6 / 6

君を忘れぬ花言葉

「本当…ヒドい奴」 病院の屋上を囲う鉄格子に腰掛けて、冬の渇いた寒空を見上げて涙が零れる。 7年。 早いものだ。 春成は、あの日あの姿のまま、ベッドで眠っている。 7年、ほぼ毎日病院に通い詰めて思った。 「……春成、弱かったんだ」 僕はどこかで春成をどこまでも強い存在だと決めつけていた。 …きっと広くて大きなあの背中のせい。 こんなになってしまった春成。 もう離れた方が良い。 もう、彼の人生に関わらない方が良い。 できなかった。 どんな春成でもいい。春成なら何でもいい。 僕の傍の春成がいるなら、僕はそれだけで。 「春成…ブーゲンビリアって知ってる? 僕の大好きな花。知らなかったでしょ。だって言ってないもん、まだ。 ねえ春成。……僕待ってるから。
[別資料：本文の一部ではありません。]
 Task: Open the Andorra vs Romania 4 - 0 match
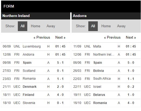tap(106, 103)
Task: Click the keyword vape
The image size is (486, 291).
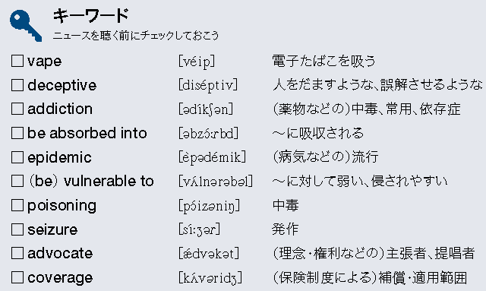Action: (44, 62)
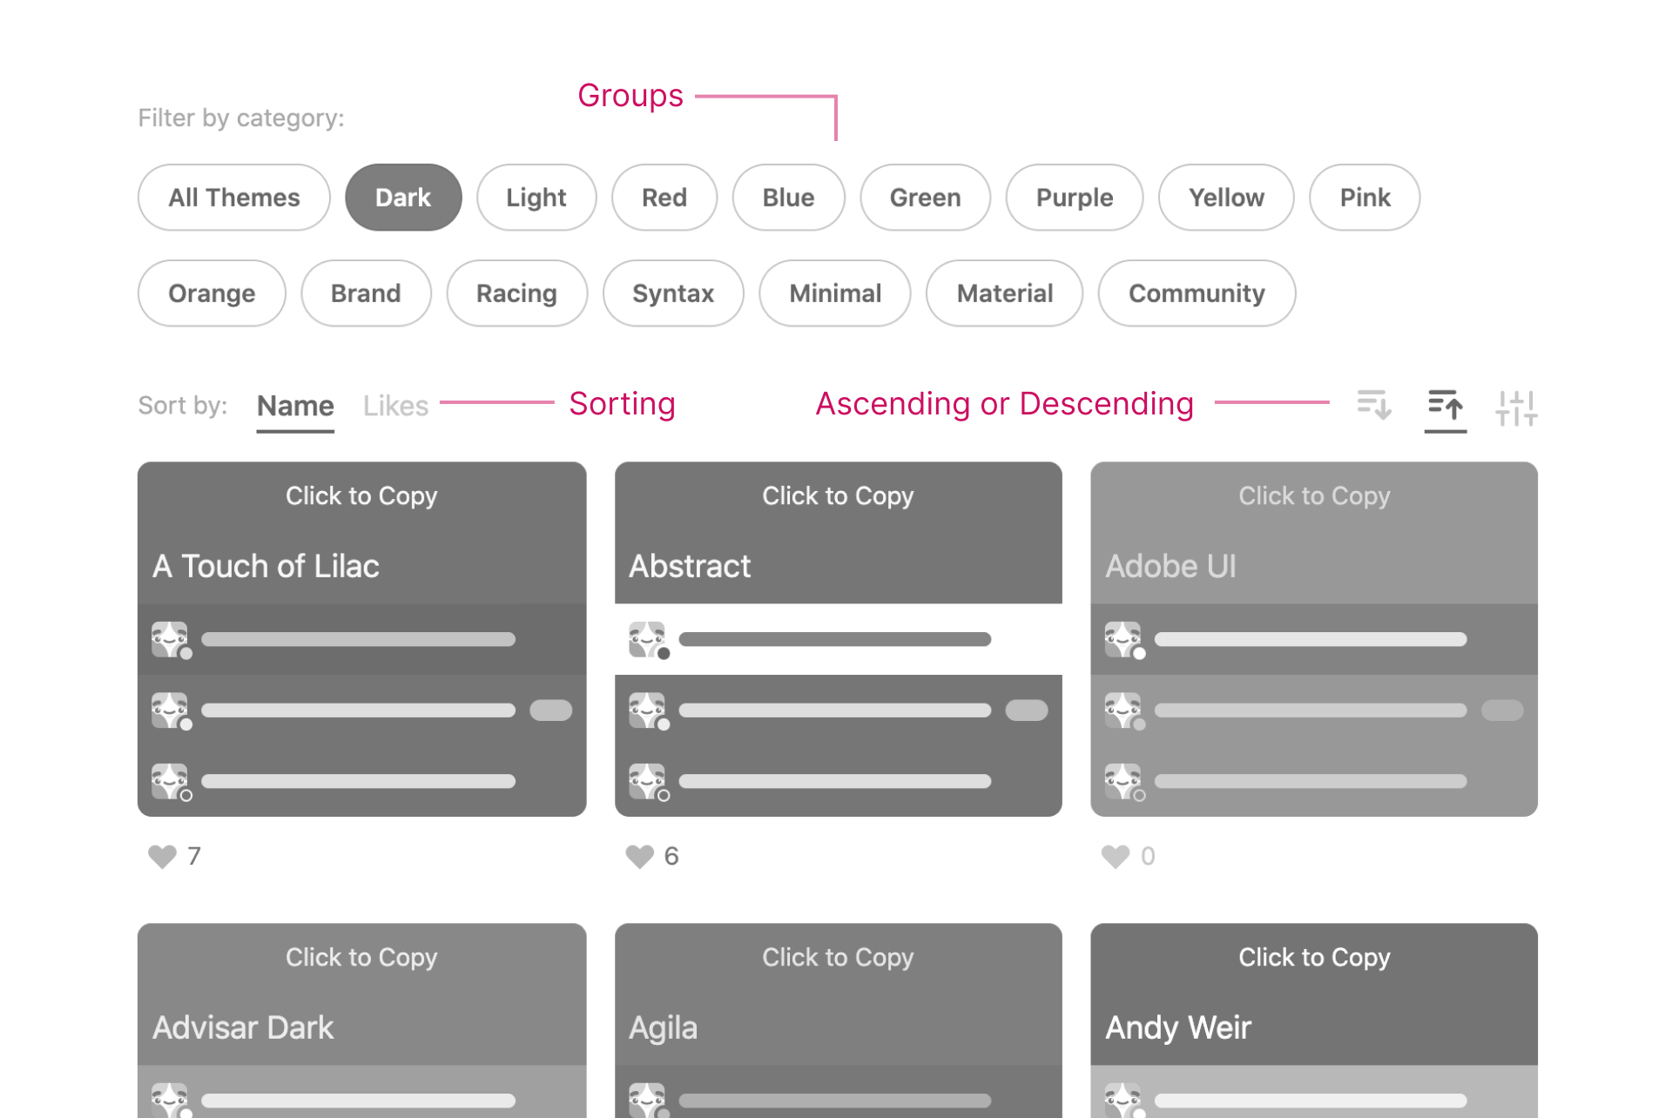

ずっと、ずーっと。 春成が起きるまで、僕死ねないから。 春成が起きて、誰よりも最初に、名前呼んでもらいんだからね。 それまで嫌でも隣にいてあげる。 ねぇ春成……愛してるよ」 今は、彼に繋がれたあの機械が、……あの機械の立てる音が、春成の代わり。 春成が、心電図(心の声)を聞かせてくれてるから。

ともだちにシェアしよう!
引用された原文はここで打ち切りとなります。